俺は、テツの配信のアーカイブを再生する。
「俺もちょっと見てきたんだけど、先にここ聞きたいみたいなところってある?」
「そうですね、1試合目に俺がダウンしたところとかは、特にですけど。今回の俺はマジでダメダメだったんで、ほとんど見返したいくらいですね」
今回はどちらかと言えば、難しい選択をし続け、結果悪い方に転がった感じだから、一概にダメダメだったとは言いずらいとは思う。
「テツの言いたいことは、分かるよ。だけど、そこまで悪くは無かったと思うけどな」
常に、完璧な判断はできないし、どんなにその時、最善だと思う行動をしたとしても、ひっくり返せない場面はある。
だからこそ、チームがお互いを助け合い必要がある。今までずっとテツが助ける側だったのだから、今回はタイガとニシに助けられた。それだけのことだ。

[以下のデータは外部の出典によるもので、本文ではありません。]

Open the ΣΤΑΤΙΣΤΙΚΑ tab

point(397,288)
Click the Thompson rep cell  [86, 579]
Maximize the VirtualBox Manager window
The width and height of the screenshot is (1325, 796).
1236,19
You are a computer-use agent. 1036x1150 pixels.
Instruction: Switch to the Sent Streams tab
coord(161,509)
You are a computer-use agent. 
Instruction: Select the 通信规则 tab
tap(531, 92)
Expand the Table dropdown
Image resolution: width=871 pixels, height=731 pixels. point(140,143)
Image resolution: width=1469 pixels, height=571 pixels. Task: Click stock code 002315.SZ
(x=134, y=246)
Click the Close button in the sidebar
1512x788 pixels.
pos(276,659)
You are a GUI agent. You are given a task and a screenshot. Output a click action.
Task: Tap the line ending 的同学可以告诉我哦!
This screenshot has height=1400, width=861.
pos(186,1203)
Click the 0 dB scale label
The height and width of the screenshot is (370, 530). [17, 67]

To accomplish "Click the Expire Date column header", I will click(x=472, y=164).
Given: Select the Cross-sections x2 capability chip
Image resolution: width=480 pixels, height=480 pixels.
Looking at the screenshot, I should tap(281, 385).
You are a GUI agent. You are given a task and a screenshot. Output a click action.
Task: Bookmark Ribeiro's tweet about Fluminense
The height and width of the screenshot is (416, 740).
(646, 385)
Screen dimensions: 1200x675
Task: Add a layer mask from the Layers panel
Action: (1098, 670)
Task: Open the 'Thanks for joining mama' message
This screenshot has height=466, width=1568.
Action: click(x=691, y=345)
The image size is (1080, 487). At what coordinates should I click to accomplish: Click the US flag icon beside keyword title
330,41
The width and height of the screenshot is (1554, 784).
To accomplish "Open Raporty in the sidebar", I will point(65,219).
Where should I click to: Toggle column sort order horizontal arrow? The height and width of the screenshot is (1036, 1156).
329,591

「テツってもしかして、ダウンすることが悪いことだと思ってる?」
「え……? 違うんですか?」
一瞬何を言っているんですか? と言わんばかりの顔を向けられた。
そうか、ようやくわかった。
「あのね、フォージみたいなゲームは、死んでもいいんだよ。一回死んだら終わりのゲームじゃないんだから」
それぞれの役割があって、なおかつリスポーンもできるゲームで、死ぬことを恐れていては、何もできない。それは、チームの勝ちにつながらないことだ。
「はい」
さっきは、一瞬ポカーンとした顔を見せていたが、今は普段からは想像できないほどに真面目な顔をしている。
きちんと俺の言うことを吸収しようとしているようだ。
「もちろん、なにもせず死んだら、ダメだ。だけど、死ぬ前後でチームが勝つためになにが出来たかが、重要なんだ」
確かに、俺はフォージ以外にも色んなタイトルのゲームをやってきた。だけど、テツがゲームを始めたのは、砲丸投げを辞めたあと。俺やタイガから比べれば、物凄く短い期間になる。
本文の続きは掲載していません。